(835) Neurotrophic receptor GFRα2 drives pro-metastatic programming of Kupffer cells in liver metastases

Introduction/Rationale: Gastrointestinal cancers such as colorectal and pancreatic cancers frequently metastasize to the liver, contributing significantly to cancer-related mortality and resistance to immune checkpoint inhibitors. Recent multidisciplinary studies have highlighted a functional and mechanistic interplay between nervous and immune systems in cancers, termed as neuroimmune axis. Besides, liver is known to have rich innervation. Therefore, targeting neuroimmune regulatory molecules on immune cells to facilitate liver metastasis treatment is possible.
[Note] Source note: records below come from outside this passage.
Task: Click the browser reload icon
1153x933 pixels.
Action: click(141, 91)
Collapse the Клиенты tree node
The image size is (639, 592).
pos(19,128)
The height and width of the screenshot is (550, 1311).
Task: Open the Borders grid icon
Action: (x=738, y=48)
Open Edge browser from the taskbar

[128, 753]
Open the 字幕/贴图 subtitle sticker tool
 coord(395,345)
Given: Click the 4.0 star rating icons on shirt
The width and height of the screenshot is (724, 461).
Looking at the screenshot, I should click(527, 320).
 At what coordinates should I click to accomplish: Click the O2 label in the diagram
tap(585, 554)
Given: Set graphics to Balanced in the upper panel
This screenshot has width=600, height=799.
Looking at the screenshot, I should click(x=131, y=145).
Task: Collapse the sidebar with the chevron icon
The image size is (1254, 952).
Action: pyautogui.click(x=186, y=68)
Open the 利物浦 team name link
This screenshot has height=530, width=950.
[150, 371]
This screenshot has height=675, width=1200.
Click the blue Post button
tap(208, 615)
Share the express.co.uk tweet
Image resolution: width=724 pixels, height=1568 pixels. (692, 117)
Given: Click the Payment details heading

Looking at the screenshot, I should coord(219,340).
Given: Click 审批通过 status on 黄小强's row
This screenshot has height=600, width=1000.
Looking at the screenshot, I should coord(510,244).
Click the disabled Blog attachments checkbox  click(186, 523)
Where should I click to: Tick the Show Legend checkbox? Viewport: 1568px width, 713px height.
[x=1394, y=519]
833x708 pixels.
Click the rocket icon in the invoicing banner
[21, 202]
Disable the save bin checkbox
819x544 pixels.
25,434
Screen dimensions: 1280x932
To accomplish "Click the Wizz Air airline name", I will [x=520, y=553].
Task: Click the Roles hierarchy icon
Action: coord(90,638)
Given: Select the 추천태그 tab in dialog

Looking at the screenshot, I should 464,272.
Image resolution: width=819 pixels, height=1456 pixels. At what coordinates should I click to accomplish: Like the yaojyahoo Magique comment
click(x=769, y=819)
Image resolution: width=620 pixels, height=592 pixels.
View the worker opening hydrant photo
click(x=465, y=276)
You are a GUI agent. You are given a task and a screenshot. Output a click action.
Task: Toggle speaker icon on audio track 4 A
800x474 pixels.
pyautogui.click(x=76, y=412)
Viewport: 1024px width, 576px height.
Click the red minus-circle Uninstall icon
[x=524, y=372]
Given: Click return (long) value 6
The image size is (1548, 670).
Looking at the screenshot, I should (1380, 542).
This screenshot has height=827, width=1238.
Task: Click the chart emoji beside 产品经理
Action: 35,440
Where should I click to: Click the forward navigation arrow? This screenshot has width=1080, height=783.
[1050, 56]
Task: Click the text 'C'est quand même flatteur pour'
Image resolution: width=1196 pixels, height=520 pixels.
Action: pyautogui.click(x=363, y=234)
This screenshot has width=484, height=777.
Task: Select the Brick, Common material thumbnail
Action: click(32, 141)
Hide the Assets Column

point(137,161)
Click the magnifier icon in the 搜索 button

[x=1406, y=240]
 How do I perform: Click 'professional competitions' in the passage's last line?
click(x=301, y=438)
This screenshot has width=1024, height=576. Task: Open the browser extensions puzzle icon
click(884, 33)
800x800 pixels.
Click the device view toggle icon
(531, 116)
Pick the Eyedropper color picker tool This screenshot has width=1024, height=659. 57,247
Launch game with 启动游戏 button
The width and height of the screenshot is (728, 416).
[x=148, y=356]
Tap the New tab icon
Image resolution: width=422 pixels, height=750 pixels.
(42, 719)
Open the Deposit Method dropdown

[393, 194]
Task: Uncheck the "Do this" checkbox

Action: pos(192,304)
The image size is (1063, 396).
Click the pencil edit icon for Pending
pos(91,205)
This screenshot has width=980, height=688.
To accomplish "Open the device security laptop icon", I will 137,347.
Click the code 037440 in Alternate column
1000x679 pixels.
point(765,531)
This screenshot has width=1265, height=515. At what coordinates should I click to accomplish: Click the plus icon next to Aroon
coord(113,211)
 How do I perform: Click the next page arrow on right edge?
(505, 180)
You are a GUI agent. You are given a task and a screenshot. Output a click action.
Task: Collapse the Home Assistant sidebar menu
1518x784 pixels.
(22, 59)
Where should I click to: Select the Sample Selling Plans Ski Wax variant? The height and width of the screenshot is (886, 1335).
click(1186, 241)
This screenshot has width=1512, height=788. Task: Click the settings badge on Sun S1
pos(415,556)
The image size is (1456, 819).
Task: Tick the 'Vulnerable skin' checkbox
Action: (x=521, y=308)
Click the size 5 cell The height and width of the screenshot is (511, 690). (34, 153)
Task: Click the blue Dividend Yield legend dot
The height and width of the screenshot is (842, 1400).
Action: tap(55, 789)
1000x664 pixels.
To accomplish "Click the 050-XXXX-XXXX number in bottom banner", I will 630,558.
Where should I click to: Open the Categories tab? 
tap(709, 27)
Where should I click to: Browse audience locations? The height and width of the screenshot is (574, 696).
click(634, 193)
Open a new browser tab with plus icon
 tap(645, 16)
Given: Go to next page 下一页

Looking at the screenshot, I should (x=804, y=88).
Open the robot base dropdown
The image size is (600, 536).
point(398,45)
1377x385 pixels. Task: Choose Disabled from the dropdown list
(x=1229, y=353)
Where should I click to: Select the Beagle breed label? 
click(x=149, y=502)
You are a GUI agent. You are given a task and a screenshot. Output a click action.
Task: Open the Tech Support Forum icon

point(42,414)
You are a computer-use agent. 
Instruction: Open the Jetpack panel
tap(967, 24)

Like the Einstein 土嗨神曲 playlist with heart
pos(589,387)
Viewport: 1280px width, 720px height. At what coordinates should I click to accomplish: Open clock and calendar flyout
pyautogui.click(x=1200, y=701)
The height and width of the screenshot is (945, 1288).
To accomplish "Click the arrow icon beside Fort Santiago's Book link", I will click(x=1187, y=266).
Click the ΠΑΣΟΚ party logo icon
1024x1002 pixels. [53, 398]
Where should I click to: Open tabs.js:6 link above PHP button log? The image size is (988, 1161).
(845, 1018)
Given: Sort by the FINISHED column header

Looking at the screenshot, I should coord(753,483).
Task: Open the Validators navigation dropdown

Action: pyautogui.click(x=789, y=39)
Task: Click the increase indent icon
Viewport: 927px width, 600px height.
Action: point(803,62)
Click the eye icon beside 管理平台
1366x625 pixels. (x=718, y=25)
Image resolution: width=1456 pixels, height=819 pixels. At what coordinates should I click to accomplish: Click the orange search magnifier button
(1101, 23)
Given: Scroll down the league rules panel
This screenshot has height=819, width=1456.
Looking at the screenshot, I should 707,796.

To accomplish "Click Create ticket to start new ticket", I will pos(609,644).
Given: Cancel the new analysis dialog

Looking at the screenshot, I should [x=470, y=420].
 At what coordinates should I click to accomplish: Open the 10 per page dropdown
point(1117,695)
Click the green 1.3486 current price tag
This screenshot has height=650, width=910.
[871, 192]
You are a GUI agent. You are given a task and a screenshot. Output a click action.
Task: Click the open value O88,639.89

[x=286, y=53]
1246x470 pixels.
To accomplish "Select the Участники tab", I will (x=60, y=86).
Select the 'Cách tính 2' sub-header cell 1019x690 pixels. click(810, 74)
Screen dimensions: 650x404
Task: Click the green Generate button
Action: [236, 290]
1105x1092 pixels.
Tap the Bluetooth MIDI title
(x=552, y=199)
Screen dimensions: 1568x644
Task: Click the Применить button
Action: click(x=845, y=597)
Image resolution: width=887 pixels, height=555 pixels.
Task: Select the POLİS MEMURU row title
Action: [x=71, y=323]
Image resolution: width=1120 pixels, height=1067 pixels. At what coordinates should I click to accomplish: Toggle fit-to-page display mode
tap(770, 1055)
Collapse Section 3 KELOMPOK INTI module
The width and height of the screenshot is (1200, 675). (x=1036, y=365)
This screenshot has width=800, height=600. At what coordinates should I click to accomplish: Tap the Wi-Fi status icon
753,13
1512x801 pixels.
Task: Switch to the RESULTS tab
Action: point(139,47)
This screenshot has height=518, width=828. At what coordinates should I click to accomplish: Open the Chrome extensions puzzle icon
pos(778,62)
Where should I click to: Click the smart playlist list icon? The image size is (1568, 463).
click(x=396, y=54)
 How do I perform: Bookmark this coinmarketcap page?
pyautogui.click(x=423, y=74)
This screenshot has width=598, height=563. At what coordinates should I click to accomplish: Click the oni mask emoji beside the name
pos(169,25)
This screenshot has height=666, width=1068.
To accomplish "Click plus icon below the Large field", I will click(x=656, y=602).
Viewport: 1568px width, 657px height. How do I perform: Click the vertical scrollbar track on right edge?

Methods: Our study employed analysis of public available single-cell omics datasets from patients and donors. Single-cell sequencing, high-dimensional flow cytometry and multiplex-immunofluorescence analysis in mice and patients with liver metastasis were also applied in this study.

Results: Glial cell line-derived neurotrophic factor (GDNF) family receptor alpha 2 (GFRα2) was found to have elevated expression on colorectal cancer liver metastasis (CRLM) adjacent livers compared with healthy livers. It was further confirmed that GFRα2 was selectively expressed and was upregulated on Timd4+Clec4f+Kupffer cells (KCs). Notably, GFRα2+KCs were found in close proximity to liver-infiltrating nerve fibers in CRLM, whereas chemical liver denervation led to reduced expression of GFRα2, suggesting a possible neural regulation on GFRα2+KCs. Functionally, lentiviral shRNA-mediated Gfra2 knockdown significantly suppressed liver metastasis without affecting primary colorectal tumor growth, which was abolished by KCs depletion. Mechanistically, GFRα2+KCs displayed impaired antigen presentation capacity, but enhanced pro-angiogenesis and neutrophil recruitment, suggesting a reprogrammed, metastasis-promoting phenotype. Gfra2 knockdown significantly reduced neutrophil accumulation and angiogenesis, but increased MHCII+KCs.

Conclusion: Taken together, our findings pinpointed that GFRα2 upregulation reprograms KCs towards a pro-metastatic state, thereby facilitate liver metastasis.